Die Musikanten

 

Meine Schwester spielt recht gut Geige und hat sich mit einem befreundeten Musiker aus ihrem Orchester vor einem Behindertenheim aufgestellt, um im Duett einige launige Songs zu spielen: Komm lieber Mai und mache, Veronika, der Lenz ist da, Die Gedanken sind frei…

 

Irgendwann streckte jemand den Kopf aus dem Fenster und rief, wenn jetzt nicht bald etwas von ACDC gespielt würde, dann wolle er nicht mehr zuhören. Ein anderer wünschte sich etwas von Nicole: Ein bisschen Frieden.

 

Der Orchesterkollege meiner Schwester stöhnte auf und wischte sich den Schweiß von der Stirn. „Wir müssen doch unser Niveau halten!“, jammerte er. Meine Schwester ermunterte ihn aber, weiterzumachen und wies ihn darauf hin, dass die Geschmäcker in der Musik eben verschieden seien.

 

Die Zuhörenden erwiesen sich nur zum Teil als Fans des neuen Musikduos, waren aber von der Unterhaltung insgesamt angetan.

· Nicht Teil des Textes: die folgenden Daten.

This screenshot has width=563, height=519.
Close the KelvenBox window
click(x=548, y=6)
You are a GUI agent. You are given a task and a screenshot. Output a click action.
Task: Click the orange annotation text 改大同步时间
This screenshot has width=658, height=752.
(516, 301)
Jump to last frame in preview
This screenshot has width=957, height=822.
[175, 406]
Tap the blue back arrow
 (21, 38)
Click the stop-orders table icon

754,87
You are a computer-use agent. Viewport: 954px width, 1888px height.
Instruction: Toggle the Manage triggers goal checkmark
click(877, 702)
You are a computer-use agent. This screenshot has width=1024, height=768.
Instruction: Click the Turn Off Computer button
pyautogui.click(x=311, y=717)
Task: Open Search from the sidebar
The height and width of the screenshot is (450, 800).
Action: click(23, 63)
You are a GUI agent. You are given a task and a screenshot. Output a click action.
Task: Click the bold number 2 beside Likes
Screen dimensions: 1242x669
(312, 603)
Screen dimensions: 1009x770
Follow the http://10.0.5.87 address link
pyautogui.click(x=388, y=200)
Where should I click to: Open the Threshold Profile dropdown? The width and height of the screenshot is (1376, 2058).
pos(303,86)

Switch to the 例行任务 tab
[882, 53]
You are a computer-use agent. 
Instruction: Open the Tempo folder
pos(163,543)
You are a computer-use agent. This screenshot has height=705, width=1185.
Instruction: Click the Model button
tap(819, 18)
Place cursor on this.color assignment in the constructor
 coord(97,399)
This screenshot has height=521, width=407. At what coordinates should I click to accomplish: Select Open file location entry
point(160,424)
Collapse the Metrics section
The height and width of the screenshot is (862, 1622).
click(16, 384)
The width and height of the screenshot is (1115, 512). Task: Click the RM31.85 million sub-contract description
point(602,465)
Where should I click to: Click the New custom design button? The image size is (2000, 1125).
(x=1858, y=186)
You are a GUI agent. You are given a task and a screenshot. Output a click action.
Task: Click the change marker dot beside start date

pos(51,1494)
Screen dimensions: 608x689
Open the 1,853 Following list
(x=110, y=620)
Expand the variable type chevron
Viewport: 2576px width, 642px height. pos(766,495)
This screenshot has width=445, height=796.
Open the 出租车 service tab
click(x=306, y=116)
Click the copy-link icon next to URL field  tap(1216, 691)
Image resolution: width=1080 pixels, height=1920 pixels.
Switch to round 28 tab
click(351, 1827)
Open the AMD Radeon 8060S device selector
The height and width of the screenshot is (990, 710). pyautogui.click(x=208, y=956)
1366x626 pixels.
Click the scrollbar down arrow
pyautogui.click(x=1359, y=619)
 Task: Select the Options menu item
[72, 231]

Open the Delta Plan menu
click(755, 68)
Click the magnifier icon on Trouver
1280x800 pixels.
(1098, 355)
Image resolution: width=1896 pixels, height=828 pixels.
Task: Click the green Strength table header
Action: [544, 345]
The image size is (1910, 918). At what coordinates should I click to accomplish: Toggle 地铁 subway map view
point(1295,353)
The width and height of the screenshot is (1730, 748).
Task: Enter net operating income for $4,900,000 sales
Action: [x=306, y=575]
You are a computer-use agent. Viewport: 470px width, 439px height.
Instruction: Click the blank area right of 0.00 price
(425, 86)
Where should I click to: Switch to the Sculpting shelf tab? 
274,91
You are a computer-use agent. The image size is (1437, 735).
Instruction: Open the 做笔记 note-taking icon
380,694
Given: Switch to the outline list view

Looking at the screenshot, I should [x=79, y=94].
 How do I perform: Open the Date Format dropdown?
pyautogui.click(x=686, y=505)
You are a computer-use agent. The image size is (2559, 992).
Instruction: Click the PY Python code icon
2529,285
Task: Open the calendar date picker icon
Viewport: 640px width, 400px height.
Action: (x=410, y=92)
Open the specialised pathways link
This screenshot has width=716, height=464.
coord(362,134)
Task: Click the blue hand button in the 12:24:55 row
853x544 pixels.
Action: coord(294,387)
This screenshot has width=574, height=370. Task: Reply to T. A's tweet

Ein bisschen, sagte meine Schwester, war es, als würde man vor einem Knast spielen. Denn keiner von denen durfte vor die Tür treten. Sie und ihr Musikerfreund wollen ihre musikalischen Einsätze für die kulturelle Unterhaltung ihrer Mitmenschen in nächster Zeit fortsetzen und auch vor Altersheimen und anderen Einrichtungen auftreten.